By Dmitry Komarov
Being equally matched on the first day of the event, the European team’s Vladimir Samsonov and Alexey Smirnov battled Gao Ning, Xu Xin and Tang Peng as worthy rivals. However, on the second day of the competition, the squad suffered an overwhelming defeat by Asia — 7:3 (the fifth by the Asian team since the tournament began).

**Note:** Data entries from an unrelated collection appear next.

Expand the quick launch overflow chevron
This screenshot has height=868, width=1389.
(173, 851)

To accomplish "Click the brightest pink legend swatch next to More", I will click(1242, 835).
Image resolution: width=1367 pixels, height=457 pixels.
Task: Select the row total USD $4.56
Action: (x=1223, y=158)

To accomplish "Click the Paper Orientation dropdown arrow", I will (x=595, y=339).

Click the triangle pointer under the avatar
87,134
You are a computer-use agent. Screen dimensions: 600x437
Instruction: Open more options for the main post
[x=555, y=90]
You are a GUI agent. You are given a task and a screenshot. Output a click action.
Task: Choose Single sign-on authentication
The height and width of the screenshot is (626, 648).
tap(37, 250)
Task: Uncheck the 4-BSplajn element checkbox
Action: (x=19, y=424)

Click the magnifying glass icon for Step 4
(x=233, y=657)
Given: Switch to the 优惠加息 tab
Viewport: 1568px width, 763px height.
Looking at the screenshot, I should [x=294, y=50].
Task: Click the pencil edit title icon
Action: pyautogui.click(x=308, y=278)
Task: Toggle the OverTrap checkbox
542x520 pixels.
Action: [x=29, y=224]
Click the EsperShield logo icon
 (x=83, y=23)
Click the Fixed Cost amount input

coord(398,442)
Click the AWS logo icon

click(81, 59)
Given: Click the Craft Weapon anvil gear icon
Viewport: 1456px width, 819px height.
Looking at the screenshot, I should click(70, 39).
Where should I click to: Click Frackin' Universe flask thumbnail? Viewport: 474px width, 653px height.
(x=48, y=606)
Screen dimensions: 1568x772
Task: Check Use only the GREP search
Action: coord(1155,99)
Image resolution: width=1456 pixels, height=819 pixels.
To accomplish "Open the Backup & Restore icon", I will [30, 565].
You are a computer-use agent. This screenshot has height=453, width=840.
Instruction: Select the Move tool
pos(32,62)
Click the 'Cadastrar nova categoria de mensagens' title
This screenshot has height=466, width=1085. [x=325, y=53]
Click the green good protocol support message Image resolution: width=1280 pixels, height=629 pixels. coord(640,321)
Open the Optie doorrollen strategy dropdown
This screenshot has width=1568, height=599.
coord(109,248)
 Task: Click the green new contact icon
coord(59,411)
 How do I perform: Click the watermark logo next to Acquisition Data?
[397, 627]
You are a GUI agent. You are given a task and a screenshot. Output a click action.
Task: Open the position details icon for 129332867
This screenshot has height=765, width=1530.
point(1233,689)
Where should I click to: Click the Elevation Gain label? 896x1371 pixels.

“European table tennis is currently experiencing a crisis,” notes the head coach of the European team, the tournament’s director, Alexander Petkevich, while commenting on the forced substitutions of Timo Boll and Werner Schlager. “This crisis has lasted for a decade already. Samsonov is 35, Smirnov is 34, Schlager is 37 and Maze is over 30. However, they continue to outplay younger men. The club system is to blame. Experienced athletes are holding onto every opportunity to earn money, hampering youngsters from revealing their true potential.” Despite the ‘one country — one player’ rule, the Asian team comprised four Chinese members, although they performed under different flags. Summing up the results of Minsk’s forum, the President of the European Table Tennis Federation, Stefano Bozi, noted that he views the matches as an opportunity to enhance the popularity of table tennis in Europe and its level of play.
The best player of the European team was Alexey Smirnov (Russia) while Xu Xin of China was recognised best on the Asian team. The prize fund at the Minsk event was 85,000 Euros, with the winning team awarded two thirds of the sum. The next European stage between the East and the West is to take place in Paris, with the Asian stage being hosted by Beijing, as is traditional.